=== Supplied material ===
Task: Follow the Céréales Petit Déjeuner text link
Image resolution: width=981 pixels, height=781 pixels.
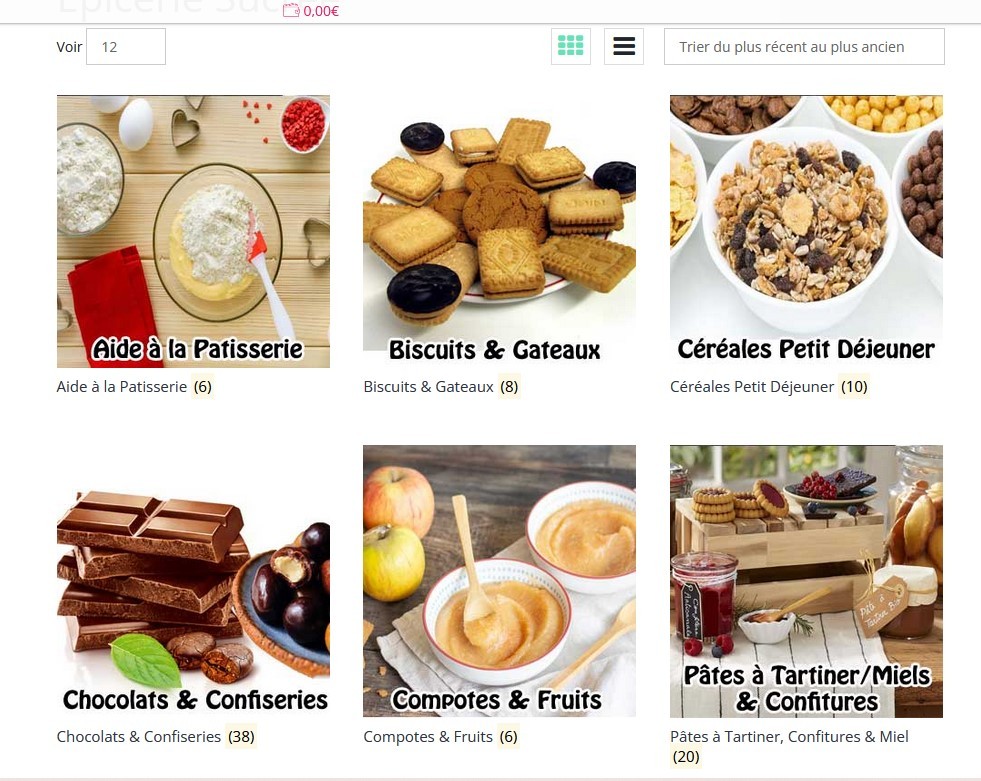Action: [752, 387]
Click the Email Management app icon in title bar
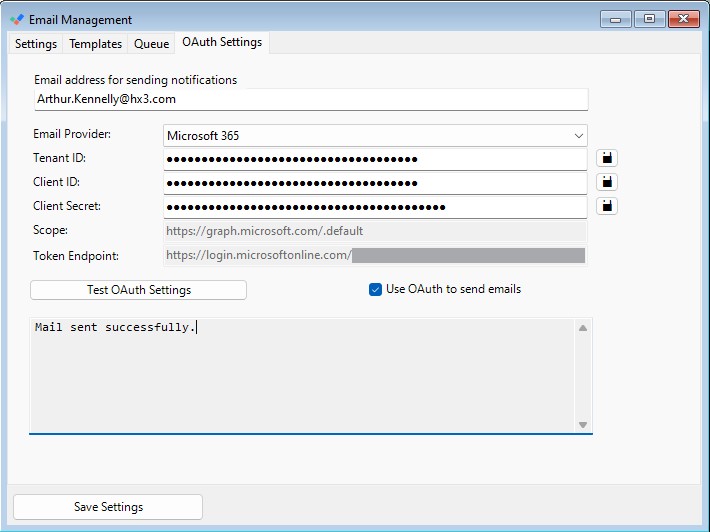This screenshot has height=532, width=710. [x=17, y=20]
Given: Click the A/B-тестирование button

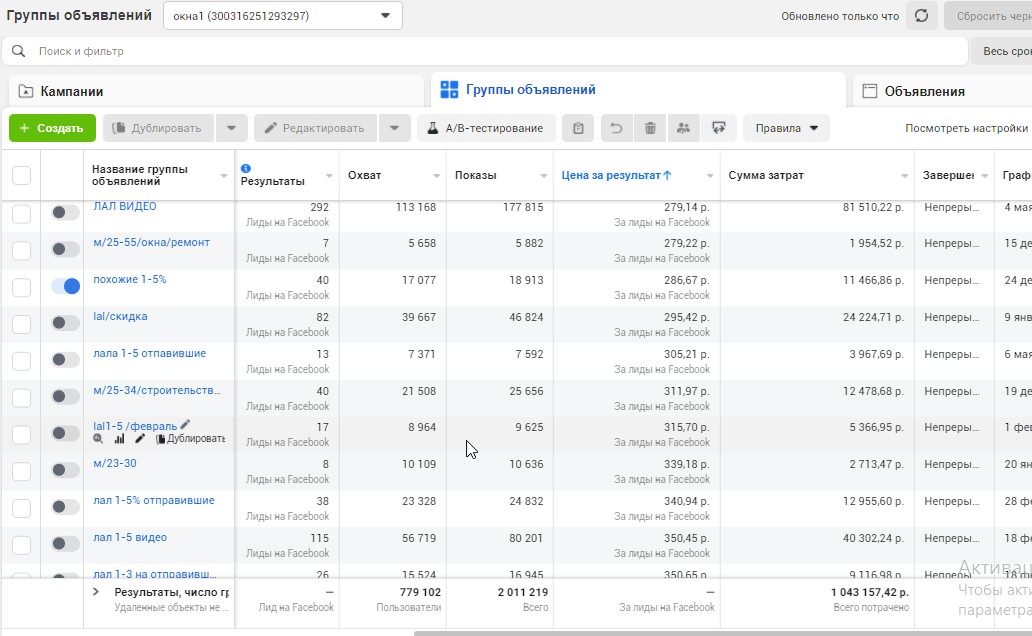Looking at the screenshot, I should coord(486,128).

=== Work to complete ===
Write out the whole listing above exactly, minus images.

=== Response below ===
Task: Follow the Céréales Petit Déjeuner text link
Image resolution: width=981 pixels, height=781 pixels.
Action: [752, 387]
Click the Email Management app icon in title bar
This screenshot has height=532, width=710. [x=17, y=20]
Given: Click the A/B-тестирование button

Looking at the screenshot, I should coord(486,128).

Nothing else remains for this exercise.